Gas prices this past year have risen a dollar on average to $3.44 per gallon. A federal gas tax suspension would lower prices to where they were in October, assuming oil prices don’t climb more. Crude prices recently passed $90 per barrel amid geopolitical tensions and could go higher than $100 this summer.
Democrats are blaming everyone but President Biden. “Rising gas prices are a global issue caused by the behavior of Russia and other factors,” said New York Rep. Carolyn Maloney before kicking off a House hearing Tuesday in which Democrats accused big oil companies of broiling the planet. The progressive cognitive dissonance is really something.
Ms. Maloney is right that oil prices are dictated by global supply and demand. But the U.S. was the world’s swing producer before the pandemic. Now that distinction goes to Saudi Arabia, as U.S. producers have cut investment amid an increasingly hostile political climate.

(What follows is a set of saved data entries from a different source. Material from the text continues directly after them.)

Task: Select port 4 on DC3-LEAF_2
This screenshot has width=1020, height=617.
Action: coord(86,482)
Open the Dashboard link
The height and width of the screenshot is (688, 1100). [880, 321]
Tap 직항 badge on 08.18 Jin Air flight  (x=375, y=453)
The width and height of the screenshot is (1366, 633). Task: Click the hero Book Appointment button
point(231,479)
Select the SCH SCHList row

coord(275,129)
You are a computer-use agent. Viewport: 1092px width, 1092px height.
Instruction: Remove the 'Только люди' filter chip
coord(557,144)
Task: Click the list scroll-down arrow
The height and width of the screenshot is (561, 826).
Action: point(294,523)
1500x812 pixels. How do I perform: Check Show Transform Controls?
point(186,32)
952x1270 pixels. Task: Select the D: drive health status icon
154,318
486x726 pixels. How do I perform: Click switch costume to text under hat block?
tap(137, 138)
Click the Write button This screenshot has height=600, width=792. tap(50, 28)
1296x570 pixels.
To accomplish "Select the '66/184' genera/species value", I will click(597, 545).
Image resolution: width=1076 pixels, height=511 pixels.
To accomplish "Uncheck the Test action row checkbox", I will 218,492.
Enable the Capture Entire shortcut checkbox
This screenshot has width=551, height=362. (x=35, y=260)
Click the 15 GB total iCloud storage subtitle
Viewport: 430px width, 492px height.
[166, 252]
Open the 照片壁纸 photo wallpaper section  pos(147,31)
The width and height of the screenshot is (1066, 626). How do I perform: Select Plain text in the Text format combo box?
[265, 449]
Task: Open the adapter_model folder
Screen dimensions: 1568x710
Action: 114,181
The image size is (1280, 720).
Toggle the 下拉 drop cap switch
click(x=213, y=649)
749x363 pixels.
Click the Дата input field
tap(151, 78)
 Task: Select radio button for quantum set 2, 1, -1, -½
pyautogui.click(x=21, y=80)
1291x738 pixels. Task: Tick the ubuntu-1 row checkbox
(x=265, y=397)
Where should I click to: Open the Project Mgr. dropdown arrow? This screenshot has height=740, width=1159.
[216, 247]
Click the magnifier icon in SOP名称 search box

The Biden Administration has slow-rolled oil and gas permits, halted lease sales on federal land, suspended leases in Alaska’s Arctic National Wildlife Refuge and pushed financial regulation to deny capital to fossil fuels—all while activist progressive investors abet the industry’s strangulation. New York’s $280 billion state pension fund this week said it would divest from 21 shale companies.
“As market forces and new policies drive the energy transition, we must align our investments with a profitable and dynamic future,” Comptroller Thomas DiNapoli said. Funny, oil and gas companies are nine of the S&P 500 index’s top 10 performers this year.
Another rich irony: Senate Democrats who want to suspend the gas tax support President Biden’s Build Back Better Act that would impose myriad new taxes on U.S. oil and gas. But shhhh, keep that one quiet from voters.